It doesn’t seem fair to me that someone who grew up in a dysfunctional family without any religion should, in the judgment by God, be judged the same as someone from a loving family where they practised their faith regularly. Am I right in this?
I think we would all agree that such a judgment would not be fair. Since God is all wise, just and merciful, he will surely take into account every aspect of our background and life and will judge each person accordingly.
Let us consider two very different scenarios. In the first case the person was born into a family where their mother and father were united in marriage, they prayed together and went to church on Sundays, and the children grew up in a climate of generosity and love, where they were taught what was right and wrong and learned to practise the virtues.
That helped them live a good moral life and use their talents for the benefit of others.
Suppose another person was born into a single-parent family without any religious upbringing, where they experienced a lack of love, arguments, alcohol or drug abuse, domestic violence and so on.
Later in life they had no religious faith, became involved with drugs and stealing, and had a series of broken relationships. It is obvious that God will not expect as much from the second person as from the first. That is only right.
Other aspects of life too have a bearing on how we live and how God will judge us.
Consider the various talents we have received: intelligence, an out-going personality, an even temper, the opportunity to attend a good school or university, etc. God can expect more from a person with more such talents than from someone with fewer.

Or the responsibilities that different people have. Bishops and priests will have to render an account for how they used their ministry for the benefit of all the people in their care, doing all they could to help them go to heaven.
For this reason, we should pray very much for them when God calls them to himself. And parents will answer for how they formed their children in virtues and faith, helping them to be saints so that they in turn can help many others go to heaven.
It is obvious that, because he is fair, God will judge each person in accordance with the gifts he has received. We see this in Christ’s parable of the talents, where one person was given five talents, another two and another one.
It is an image of God giving different opportunities and abilities to each person and judging them according to how they used them. In the parable, the first person traded with his five talents and made five more, the second made two more and the third buried his talent in order not to lose it and he returned it to his master.
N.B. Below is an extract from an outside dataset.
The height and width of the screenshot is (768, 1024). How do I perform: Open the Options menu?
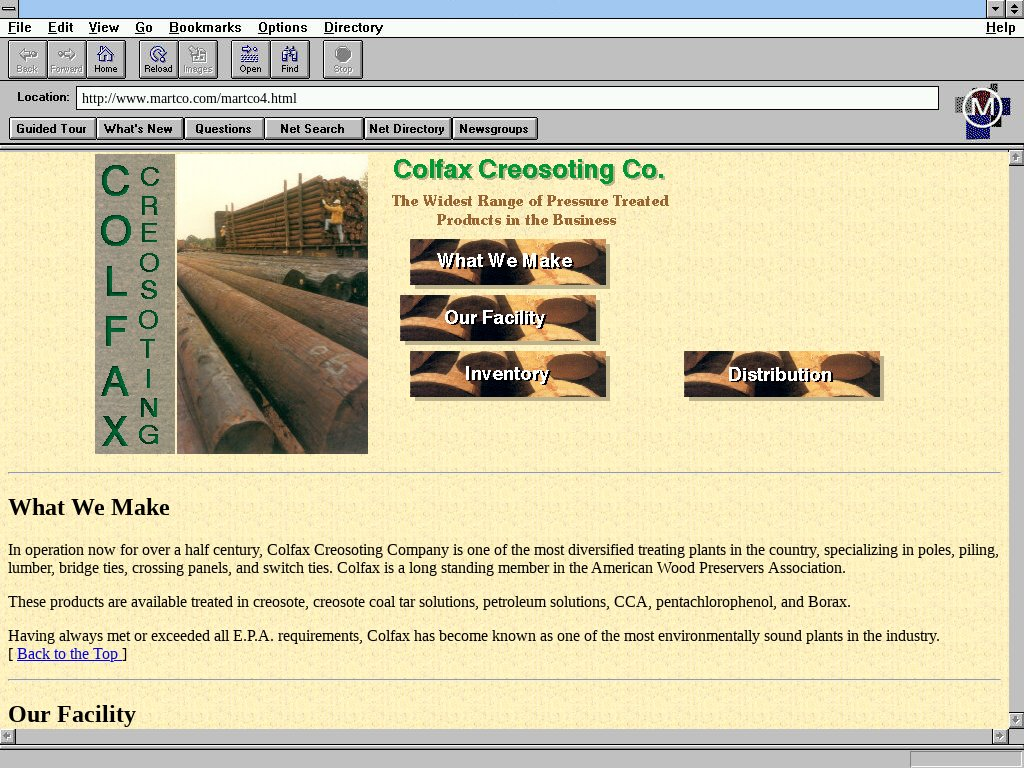pos(282,28)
In the final reckoning the first two heard the words, “Well done, good and faithful servant; you have been faithful over a little, I will set you over much; enter into the joy of your master.”
The one who had not used his one talent to good advantage was told, “You wicked and slothful servant! You knew that I reap where I have not sowed, and gather where I have not winnowed? Then you ought to have invested my money with the bankers, and at my coming I should have received what was my own with interest. So take the talent from him, and give it to him who has the ten talents. For to every one who has will more be given, and he will have abundance; but from him who has not, even what he has will be taken away” (Mt 25:14-29).
We see this too in that other familiar statement: “Every one to whom much is given, of him will much be required” (Luke 12:48).
In the judgment, what God expects is that we use well the gifts and talents he has given us, whether few or many, not that we achieve what someone with more talents does. God is fair, he is just. And of course he is always merciful too.